As empresas privadas atuando na China são obrigadas a estabelecer sua própria filial do Partido Comunista Chinês. Até os monges budistas participaram no ano passado de um quiz sobre a história do partido, marcando seu 100º aniversário. Os cinemas são hoje dominados por filmes patrióticos.
“Xi Jinping é um verdadeiro crente na missão do partido e seu papel no rejuvenescimento nacional da China”, aponta Thomas.
Essa missão, acrescenta, inclui “recolocar a China no que ele vê como uma posição historicamente de destaque, como uma das potências mais proeminentes do mundo”.
Forças anti-China
O termo “forças anti-China”, normalmente usado para criticar o Ocidente e sua posição sobre a China, existe há décadas. Entretanto, ele foi revivido à medida que as relações da China com o Ocidente, e especialmente com os Estados Unidos, se deterioram.
Até então, a aparição do termo no Diário do Povo era incomum, mas aumentava ocasionalmente — geralmente quando Pequim tinha algum desentendimento com países ocidentais.
O conflito recente inclui uma guerra comercial em andamento com Washington, alegações de graves violações dos direitos humanos em Xinjiang, o controle autoritário de Pequim sobre Hong Kong e suas colocações cada vez mais assertivas sobre Taiwan.
O nacionalismo na China está em ascensão. Qualquer pessoa que critique o governo pode ser vista como “anti-China”, e as pessoas são encorajadas a denunciar essa postura às autoridades.

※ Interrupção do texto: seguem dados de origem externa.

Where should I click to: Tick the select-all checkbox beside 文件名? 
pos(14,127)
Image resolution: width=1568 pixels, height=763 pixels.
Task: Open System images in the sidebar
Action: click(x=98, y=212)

Manifestações negativas sobre a China são vistas como obstáculos a seus interesses, diz Bandurski. Por exemplo, Pequim frequentemente acusa Washington de tentar conter o poder chinês.
Rotular qualquer oposição como estrangeira é também uma maneira eficaz de atacar oponentes ou rivais.
A grande luta
A palavra “luta” remonta a Mao, que frequentemente o usava para mobilizar as pessoas. Durante a Revolução Cultural, “sessões de luta” faziam pessoas rotuladas como “inimigas” serem humilhadas e muitas vezes violentamente atacadas por multidões de partidários de Mao.
Xi se apropriou do termo a “grande luta” e o fez se tornar um chavão popular. Em 2021, o termo apareceu no Diário do Povo 22 vezes mais do que em 2012, quando Xi chegou ao poder.
É uma maneira de evocar o tempo de Mao e apelar às raízes do Partido Comunista, de acordo com Zeng Jinghan, professor especializado na China e em Estudos Internacionais da Universidade de Lancaster.
É uma expressão cada vez mais usada para abordar os desafios enfrentados pela China — tanto interna quanto externamente, seja para se referir à pandemia ou às “forças anti-China” que bloqueiam seu caminho.
A “grande luta” também é um sinal de uma “atitude de confronto” para enfrentar esses desafios, diz Thomas.
“E é uma ferramenta de mobilização para inspirar lealdade e confiança de que o partido, sob o governo de Xi, pode superar esses desafios”, completa.